Quindi, non stupisce che il metodo montessoriano sia ancora visto come “rivoluzionario”.
Quando si parla di cambiamenti tutti pensano subito al peggio, ma io non do un’accezione
così negativa al cambiamento anche perché è impossibile cambiarci così in peggio fino
all’autodistruzione, non siamo così autolesionisti da volerci fare del male a tutti i costi. E allora cosa
non siamo riusciti a “leggere” in questi anni? Qualcosa che ha a che fare con il nostro senso di
colpa, da lì sono partiti i primi scricchiolii. Veniamo da una condizione familiare che ha retto per
secoli, che ha saputo far fronte a guerre, carestie, disastri, malattie…, che è andata avanti nonostante
tutto. Poi, fortunatamente, guerre, carestie, disastri, malattie, sono cessate, o sono state debellate
con l’avanzare delle scoperte scientifiche, e tutto ciò ci ha dato un senso di onnipotenza mai
conosciuto prima, la stessa onnipotenza che hanno i ragazzi di oggi che non solo non hanno più
paura delle malattie, ma non ne hanno più la percezione. In fin dei conti, si chiedono, cosa ci può
portare alla morte? Non hanno più “qualcosa” che sentono più forte di loro.
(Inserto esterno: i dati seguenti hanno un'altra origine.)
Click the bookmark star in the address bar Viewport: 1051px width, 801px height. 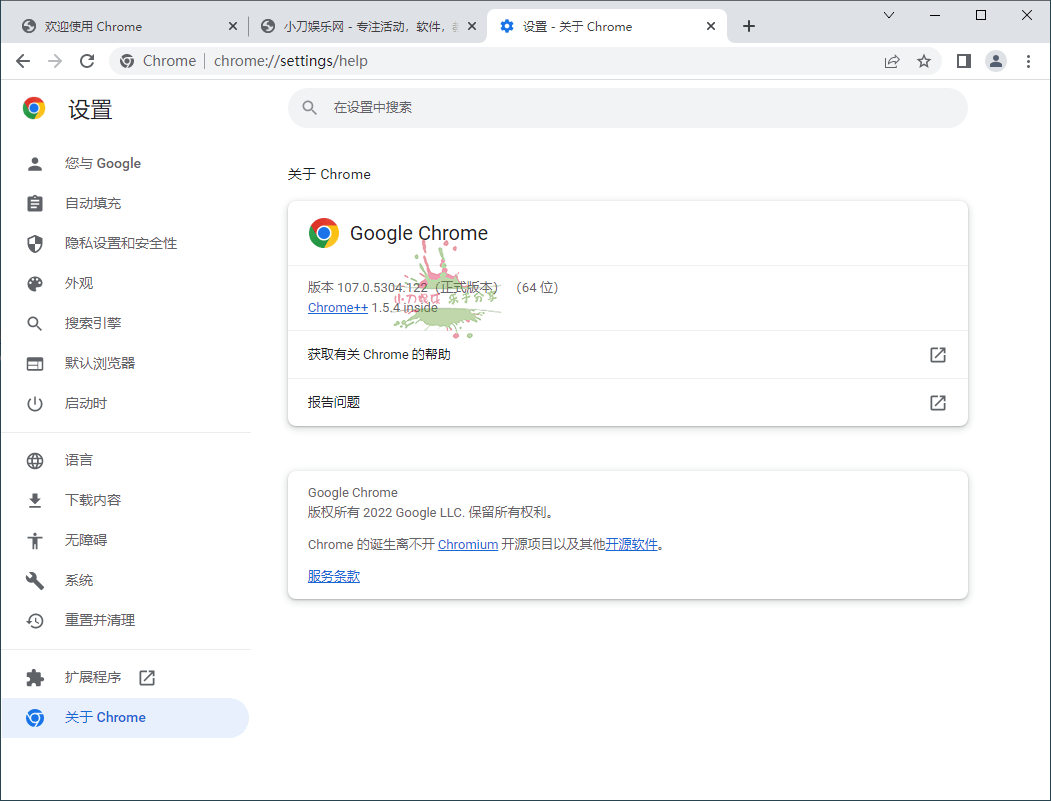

Questa sensazione di
onnipotenza si è a tal punto rafforzata nell’individuo che ha portato all’indebolimento della
struttura: un tempo la famiglia era tanto più forte quanto gli individui che la componevano erano
deboli perché la sua forza veniva dall’unione, dallo stare insieme. È come quando si dice che una
volta c’èra più rispetto e solidarietà: certo, erano obbligati! Per sopravvivenza tua e di chi ti era
vicino cercavi aiuto e aiutavi. Oggi non c’è necessità di chiedere perché si ha tutto, si arriva quasi a
una sorta di autarchia che di conseguenza scioglie i legami di dipendenza (e di solidarietà) grazie ai
quali vivevano invece i nostri nonni nelle corti (se io non avevo lo zucchero lo chiedevo alla vicina
alla quale poi prestavo la farina…). Perciò quando il nostro “patrimonio” personale è cresciuto,
quando siamo diventati progressivamente “autosufficienti”, la rete delle nostre relazioni non si è
rafforzata, anzi.
Oggi siamo molto più soli di cinquant’anni fa. Pensate solo al senso dell’amicizia che si
rafforza nei momenti di difficoltà. E’ infatti il momento difficile che ti dice della tenuta di quel
legame. Questo per dire cosa? Che su Face Book oggi si incontrano tante persone che vengono
definite “amici”, ai miei tempi invece l’amicizia era tempo consumato insieme a fare qualcosa.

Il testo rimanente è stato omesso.